Cryptocurrency-related fraud steals billions of dollars in Bitcoin each year. Here’s how investors can avoid becoming victims.
On July 16, attackers gained access to several celebrity and corporate accounts on Twitter and used those accounts to promote fraudulent Bitcoin giveaway offers. By doing so, the attackers managed to steal over $100,000 worth of Bitcoin.
The attack highlighted the need for crypto users to be wary of potential attacks of all types. New investors should consider the following guidelines.
1. Don’t send money to giveaways.
In this month’s Twitter attack, real accounts advertised fake giveaways. However, most giveway scams simply imitate real people and companies, meaning that giveaway scams are extremely widespread and almost impossible to shut down.
Legitimate giveaways exist, but those giveaways will never ask you to send money to them. This seemingly legitimate offer is actually fraudulent, for example:
Giveaway scams are frequently seen on YouTube, Twitter, and Telegram, and they are so widespread that Coinbase and Ripple have addressed the problem.

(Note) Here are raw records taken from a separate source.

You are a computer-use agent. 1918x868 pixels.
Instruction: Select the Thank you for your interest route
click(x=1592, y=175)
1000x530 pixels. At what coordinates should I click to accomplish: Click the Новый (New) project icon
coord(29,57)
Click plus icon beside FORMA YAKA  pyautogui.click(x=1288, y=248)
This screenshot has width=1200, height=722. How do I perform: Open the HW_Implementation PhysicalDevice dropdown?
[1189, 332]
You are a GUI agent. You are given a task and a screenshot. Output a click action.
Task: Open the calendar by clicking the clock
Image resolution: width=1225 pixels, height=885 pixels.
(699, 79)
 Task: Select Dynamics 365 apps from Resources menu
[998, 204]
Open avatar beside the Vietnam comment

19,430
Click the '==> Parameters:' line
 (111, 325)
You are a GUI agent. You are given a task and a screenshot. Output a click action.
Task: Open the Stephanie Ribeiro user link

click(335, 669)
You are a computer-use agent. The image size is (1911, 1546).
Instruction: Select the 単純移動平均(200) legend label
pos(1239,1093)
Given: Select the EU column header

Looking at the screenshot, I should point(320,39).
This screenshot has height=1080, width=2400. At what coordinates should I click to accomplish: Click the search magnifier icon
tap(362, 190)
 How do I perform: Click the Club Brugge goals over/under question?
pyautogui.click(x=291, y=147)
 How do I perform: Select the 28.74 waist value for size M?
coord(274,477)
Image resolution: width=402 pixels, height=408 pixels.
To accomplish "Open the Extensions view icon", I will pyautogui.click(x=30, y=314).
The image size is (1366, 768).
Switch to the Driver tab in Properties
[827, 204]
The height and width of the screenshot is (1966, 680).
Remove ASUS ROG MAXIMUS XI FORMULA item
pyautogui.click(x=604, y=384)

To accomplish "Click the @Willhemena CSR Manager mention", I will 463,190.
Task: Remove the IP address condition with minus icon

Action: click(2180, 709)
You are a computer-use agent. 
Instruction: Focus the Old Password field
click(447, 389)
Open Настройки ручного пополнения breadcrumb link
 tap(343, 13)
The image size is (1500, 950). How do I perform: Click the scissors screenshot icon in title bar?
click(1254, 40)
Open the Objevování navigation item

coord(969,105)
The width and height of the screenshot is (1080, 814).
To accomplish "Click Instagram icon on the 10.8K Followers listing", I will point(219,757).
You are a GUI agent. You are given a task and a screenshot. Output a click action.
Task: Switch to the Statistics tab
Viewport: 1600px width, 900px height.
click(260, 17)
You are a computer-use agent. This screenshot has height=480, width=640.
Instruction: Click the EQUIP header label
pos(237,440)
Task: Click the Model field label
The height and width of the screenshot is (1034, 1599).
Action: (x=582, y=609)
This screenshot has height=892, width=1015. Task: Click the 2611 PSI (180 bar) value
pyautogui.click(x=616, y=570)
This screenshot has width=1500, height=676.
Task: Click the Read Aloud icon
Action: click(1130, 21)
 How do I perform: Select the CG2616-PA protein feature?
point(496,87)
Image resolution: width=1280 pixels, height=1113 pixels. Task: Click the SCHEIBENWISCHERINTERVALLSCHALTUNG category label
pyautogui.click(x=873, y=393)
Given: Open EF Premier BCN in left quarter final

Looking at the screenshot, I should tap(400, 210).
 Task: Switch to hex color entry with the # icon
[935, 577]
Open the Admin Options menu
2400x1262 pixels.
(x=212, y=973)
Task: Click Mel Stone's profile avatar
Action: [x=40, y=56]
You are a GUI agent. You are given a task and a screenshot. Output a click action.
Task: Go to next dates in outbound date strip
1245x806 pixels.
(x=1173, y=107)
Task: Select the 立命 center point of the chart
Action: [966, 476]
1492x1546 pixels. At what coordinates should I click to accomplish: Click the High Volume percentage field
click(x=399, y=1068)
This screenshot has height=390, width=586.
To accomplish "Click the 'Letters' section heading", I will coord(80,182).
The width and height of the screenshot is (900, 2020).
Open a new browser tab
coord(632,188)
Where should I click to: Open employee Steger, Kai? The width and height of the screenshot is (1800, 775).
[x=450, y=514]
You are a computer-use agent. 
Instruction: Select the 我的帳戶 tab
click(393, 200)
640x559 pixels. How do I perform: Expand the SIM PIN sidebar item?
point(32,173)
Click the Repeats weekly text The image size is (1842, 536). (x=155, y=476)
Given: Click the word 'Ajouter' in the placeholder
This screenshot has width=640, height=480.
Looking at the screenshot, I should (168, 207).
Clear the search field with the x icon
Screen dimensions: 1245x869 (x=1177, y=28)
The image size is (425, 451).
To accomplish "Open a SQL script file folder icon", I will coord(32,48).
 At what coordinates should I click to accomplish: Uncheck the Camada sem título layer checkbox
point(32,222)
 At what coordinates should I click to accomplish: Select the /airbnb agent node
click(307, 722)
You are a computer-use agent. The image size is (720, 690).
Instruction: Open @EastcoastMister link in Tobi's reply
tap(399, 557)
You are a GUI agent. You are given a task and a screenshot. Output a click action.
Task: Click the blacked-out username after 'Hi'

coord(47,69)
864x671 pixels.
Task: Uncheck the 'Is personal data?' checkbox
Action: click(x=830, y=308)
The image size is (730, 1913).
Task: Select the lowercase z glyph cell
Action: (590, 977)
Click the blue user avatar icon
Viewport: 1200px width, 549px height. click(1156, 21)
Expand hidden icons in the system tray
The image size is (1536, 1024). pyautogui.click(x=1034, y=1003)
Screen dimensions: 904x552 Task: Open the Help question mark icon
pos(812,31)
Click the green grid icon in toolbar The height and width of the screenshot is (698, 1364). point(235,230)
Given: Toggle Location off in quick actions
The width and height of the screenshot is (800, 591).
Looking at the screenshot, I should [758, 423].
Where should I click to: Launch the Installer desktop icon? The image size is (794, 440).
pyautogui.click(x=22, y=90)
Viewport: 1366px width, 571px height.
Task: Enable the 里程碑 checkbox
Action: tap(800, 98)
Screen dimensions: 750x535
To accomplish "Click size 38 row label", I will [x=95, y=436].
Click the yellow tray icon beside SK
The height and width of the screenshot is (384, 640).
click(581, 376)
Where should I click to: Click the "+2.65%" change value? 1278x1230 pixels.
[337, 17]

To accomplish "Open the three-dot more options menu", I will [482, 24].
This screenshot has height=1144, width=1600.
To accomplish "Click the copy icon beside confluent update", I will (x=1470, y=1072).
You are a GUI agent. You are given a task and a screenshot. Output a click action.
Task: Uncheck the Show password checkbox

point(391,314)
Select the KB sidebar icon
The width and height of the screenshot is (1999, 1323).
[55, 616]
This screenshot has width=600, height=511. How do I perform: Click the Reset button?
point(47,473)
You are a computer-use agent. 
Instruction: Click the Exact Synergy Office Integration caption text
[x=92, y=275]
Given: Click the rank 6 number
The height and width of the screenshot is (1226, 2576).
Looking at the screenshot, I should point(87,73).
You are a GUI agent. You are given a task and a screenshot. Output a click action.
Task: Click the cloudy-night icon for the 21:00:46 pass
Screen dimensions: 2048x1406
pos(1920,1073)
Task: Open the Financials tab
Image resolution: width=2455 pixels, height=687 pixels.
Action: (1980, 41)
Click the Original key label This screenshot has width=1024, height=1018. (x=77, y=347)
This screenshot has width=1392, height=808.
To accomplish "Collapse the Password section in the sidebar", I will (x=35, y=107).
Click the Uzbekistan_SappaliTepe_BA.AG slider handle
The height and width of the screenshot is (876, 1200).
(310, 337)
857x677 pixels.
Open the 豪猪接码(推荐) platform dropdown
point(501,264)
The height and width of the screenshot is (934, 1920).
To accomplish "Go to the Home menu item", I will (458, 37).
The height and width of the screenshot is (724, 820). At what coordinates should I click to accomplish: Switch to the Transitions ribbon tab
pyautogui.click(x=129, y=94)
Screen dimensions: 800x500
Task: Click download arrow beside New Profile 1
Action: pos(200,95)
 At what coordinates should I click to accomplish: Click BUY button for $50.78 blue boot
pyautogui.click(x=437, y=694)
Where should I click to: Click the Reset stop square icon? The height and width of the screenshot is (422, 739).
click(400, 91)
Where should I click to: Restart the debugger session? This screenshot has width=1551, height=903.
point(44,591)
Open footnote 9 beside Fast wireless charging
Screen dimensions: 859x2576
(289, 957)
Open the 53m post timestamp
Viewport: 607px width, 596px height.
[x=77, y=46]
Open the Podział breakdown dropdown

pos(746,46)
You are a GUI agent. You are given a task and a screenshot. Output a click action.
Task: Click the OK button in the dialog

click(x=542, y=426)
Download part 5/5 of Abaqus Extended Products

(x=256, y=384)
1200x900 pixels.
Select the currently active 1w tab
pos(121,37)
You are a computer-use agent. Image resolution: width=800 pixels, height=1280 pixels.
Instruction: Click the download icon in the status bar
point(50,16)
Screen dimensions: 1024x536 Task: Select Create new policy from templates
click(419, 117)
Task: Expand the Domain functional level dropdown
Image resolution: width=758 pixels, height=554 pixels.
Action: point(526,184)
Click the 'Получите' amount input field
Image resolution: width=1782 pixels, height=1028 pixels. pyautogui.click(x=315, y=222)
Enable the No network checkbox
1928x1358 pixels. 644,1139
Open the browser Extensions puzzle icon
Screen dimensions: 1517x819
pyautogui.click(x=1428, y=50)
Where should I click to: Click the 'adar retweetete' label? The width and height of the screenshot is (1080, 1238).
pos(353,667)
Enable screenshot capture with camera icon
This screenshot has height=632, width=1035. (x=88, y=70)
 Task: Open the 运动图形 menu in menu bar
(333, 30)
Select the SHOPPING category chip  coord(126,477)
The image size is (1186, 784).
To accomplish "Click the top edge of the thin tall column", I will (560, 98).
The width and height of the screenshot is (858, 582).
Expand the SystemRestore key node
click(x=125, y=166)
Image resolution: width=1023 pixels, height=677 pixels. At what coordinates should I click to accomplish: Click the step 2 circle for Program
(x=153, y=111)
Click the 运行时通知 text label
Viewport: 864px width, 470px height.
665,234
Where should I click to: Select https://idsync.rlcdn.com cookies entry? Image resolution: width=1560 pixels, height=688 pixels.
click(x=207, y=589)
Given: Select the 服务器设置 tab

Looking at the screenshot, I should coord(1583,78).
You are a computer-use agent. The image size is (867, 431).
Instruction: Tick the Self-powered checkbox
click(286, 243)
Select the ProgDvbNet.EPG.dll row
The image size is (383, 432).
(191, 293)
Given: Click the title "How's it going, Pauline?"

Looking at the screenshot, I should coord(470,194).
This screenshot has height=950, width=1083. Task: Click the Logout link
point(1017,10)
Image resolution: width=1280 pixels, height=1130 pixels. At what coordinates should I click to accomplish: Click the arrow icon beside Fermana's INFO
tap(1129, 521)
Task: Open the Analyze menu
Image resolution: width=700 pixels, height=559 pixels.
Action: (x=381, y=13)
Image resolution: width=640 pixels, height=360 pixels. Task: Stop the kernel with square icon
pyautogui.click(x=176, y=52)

2. Don’t use QR code generators.
QR codes provide an easy way to send money between Bitcoin addresses; they allow you to scan an address with your mobile phone or webcam.
However, online QR code generators are risky. Fake QR code generators can replace your Bitcoin address with an attacker’s address and intercept any payment that you attempt to receive. This image from ZDnet demonstrates the attack:
Instead of using an online QR Code generator, you should generate QR codes in your Bitcoin wallet. Additionally, you should always double-check that the address that you see on your screen matches the one that you expected to see.
3. Look out for fraudulent coins.
There are thousands of cryptocurrencies in existence, and not all of them are legitimate. Some, such as BitConnect and PlusToken, are considered “exit scams.” Exit scams raise funds, then shut down the project and make off with the money.
There is no surefire way to identify a fraudulent coin. However, the SEC lists red flags, such as celebrity endorsements and promises that are “too good to be true.”
If you choose to buy cryptocurrency, it’s best to buy coins that are listed on popular exchanges like Coinbase and Binance. All crypto investments involve risk, but major exchanges generally list reputable cryptocurrencies like Bitcoin and Ethereum.
4. Beware of phishing websites.
Sometimes, attackers duplicate real websites in order to intercept user transactions. Often, they attract users to the fake site through seemingly realistic emails, social media accounts, or tech support phone calls.
This type of attack is called “phishing.” Below is one example of a phishing attack, in which attackers cloned a real website (MyEtherWallet) and hosted it at a fake URL.
Fake URLs are not always obvious or visible. Most web browsers block phishing websites, but popular browsers do not always keep up to date with crypto scams.
Extensions like Metamask provide extra protection. Metamask also functions as an Ethereum wallet, but its blacklist features are useful no matter which cryptocurrency you own. It blocks over 10,000 fraudulent crypto websites.
5. Look out for ransomware.
Ransomware is a type of malware that can lock you out of your computer or threaten to expose your data. Ransomware cannot actually steal crypto from your wallet; instead, attackers simply demand cryptocurrency as part of their threat.
The most famous type of ransomware was CryptoLocker, which was distributed between 2013 and 2014, and which demanded payment in Bitcoin.
Ransomware is usually aimed at companies with valuable data rather than individuals. Garmin and Telecom Argentina were recently targeted by this sort of attack.
Malwarebytes says that you should not pay ransomware attackers: “The number one rule, if you find yourself infected with ransomware, is to never pay the ransom.” Instead, restore your files from a backup or use anti-ransomware tools to remove the malware.
6. Don’t worry about mining malware.
Until recently, cryptojackers and “mining malware” were an issue. Attackers used web pages and applications in order to mine cryptocurrency on remote computers.
Cryptojacking still exists. However, attackers need to go to greater lengths for it to be worthwhile. Most web browsers block mining scripts, meaning that attackers need to hack into the target system or force their victims to download malware. As such, cryptojacking attacks tend to attack enterprise networks rather than individuals.
Furthermore, cryptojackers do not actually steal cryptocurrency; they merely put stress on your computer. Anti-virus software and an up-to-date web browser provide sufficient protection against cryptojacking for general users.
Crypto Crime Never Sleeps
Cryptocurrency-related crime is widespread. According to Ciphertrace, attackers stole over $1.4 billion worth of crypto in the first half of 2020.
The vast majority of that crime was carried out through the methods listed above, especially through fraudulent offers, phishing campaigns, and ransomware. Hacks and thefts that stole cryptocurrency directly from exchanges were relatively uncommon.
Crypto investors should be constantly on guard against scams and fraud.
Disclaimer: information contained herein is provided without considering your personal circumstances, therefore should not be construed as financial advice, investment recommendation or an offer of, or solicitation for, any transactions in cryptocurrencies.